# Exercise prompt:
Keep the pictures out of the copy and print all the entries below exactly.

[Pixel coordinate grounding data]
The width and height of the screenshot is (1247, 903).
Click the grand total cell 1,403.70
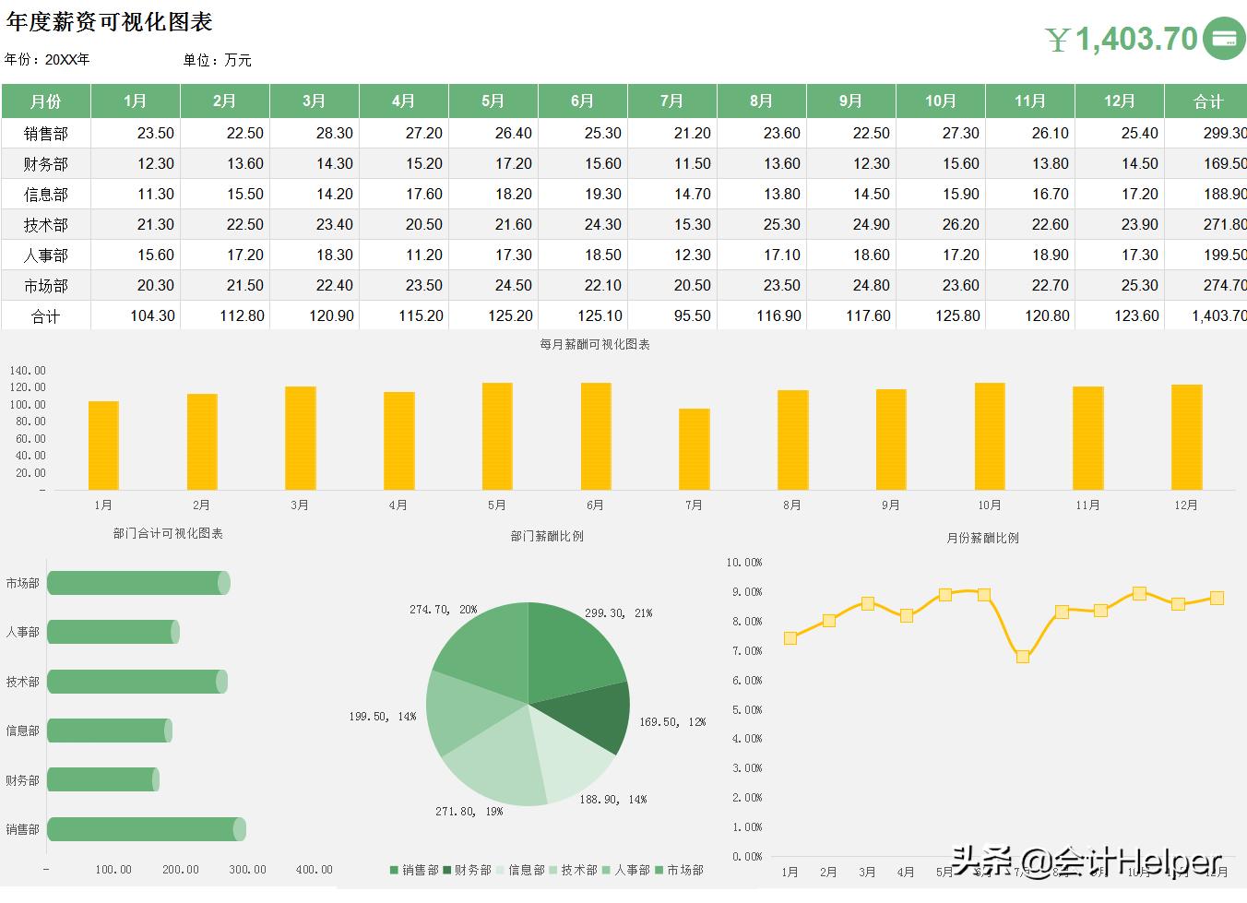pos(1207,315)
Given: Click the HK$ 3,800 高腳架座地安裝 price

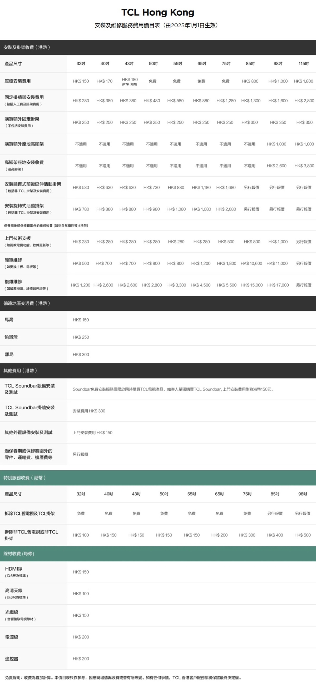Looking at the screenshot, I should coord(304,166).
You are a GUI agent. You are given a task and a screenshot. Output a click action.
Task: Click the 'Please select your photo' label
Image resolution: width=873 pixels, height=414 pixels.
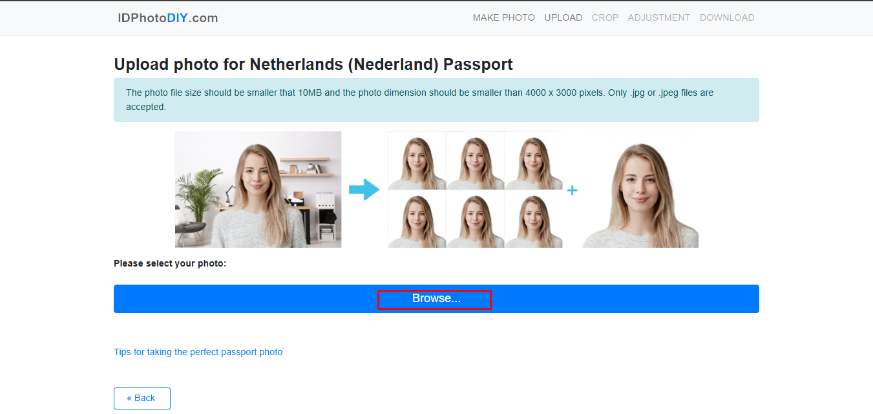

# Solution to the exercise:
The width and height of the screenshot is (1247, 903).
Click the grand total cell 1,403.70
pos(1207,315)
Given: Click the HK$ 3,800 高腳架座地安裝 price

Looking at the screenshot, I should coord(304,166).
You are a GUI agent. You are given a task and a screenshot. Output a click action.
Task: Click the 'Please select your photo' label
Image resolution: width=873 pixels, height=414 pixels.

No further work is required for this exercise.